> _SET PROBLEM A_:
Could you copy the records word for word, from the line with "Task: Open the Formulare tab" through the end of the records, including both of those lines?

◆ ◆ ◆

Residency Program
Open Studio: Sunshower
04 Apr 2025 -20 Apr 2025
VAC Hanoi
Open Studio: Diane Severin Nguyen and Thuy Tien
Reception: Friday, April 4th, 6-8pm
On view through April 20th, 2025
Everyday, 10 am - 6 pm
6/44/11 To Ngoc Van, Tay Ho, Hanoi
We are pleased to announce that Diane Severin Nguyen and Thuy Tien's open studio will begin on April 4th, 2025. The open studio follows their residency at VAC Hanoi from January to March 2025.
Time, transformation, and contradiction are the common themes that interest Diane and Thuy Tien. By manipulating everyday objects and altering given environments, Diane stages uncanny, ephemeral situations and encapsulates their transitory moments into photography and moving images. For the artist, the act of image-making becomes a conceptual instrument to question desire, trauma, and history. Tien's practice starts with the material and its repurposing from familiarity into estrangement. Her sculptural works often take on anthropomorphic evocation rooted in the material's historical, social, and cultural dimensions. Through structural and material intervention, the artist constructs symbolic forms related to her personal memories and experiences to conjure alternative narratives beyond the surface.

◆ ◆ ◆

> _SET PROBLEM B_:
Do these statements agree with the open studio announcement? Answer yes or no for each, and quote the words from the announcement that settle it.
(i) The reception is on Friday, April 4th, from 6 to 8 pm.
(ii) The two artists held their residency at VAC Hanoi from January to March 2025.
(iii) The open studio can be visited only on weekends.

> _GIVEN RECORDS_:

◆ ◆ ◆

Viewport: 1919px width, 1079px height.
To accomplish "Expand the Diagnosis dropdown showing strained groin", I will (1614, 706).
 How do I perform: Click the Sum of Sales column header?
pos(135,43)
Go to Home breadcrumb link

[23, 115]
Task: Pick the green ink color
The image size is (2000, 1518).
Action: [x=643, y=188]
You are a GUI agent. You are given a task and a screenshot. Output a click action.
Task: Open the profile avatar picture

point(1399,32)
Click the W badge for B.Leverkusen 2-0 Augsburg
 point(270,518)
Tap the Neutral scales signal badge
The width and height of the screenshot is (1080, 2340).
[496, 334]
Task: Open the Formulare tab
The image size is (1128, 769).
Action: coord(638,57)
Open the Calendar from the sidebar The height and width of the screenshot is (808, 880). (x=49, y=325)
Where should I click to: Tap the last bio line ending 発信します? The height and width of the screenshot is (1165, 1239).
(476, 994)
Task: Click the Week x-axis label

◆ ◆ ◆

> _CORRECT OUTPUT A_:
Task: Open the Formulare tab
The image size is (1128, 769).
Action: coord(638,57)
Open the Calendar from the sidebar The height and width of the screenshot is (808, 880). (x=49, y=325)
Where should I click to: Tap the last bio line ending 発信します? The height and width of the screenshot is (1165, 1239).
(476, 994)
Task: Click the Week x-axis label

> _CORRECT OUTPUT B_:
(i) Yes: "Reception: Friday, April 4th, 6-8pm"
(ii) Yes: "The open studio follows their residency at VAC Hanoi from January to March 2025."
(iii) No: "Everyday, 10 am - 6 pm"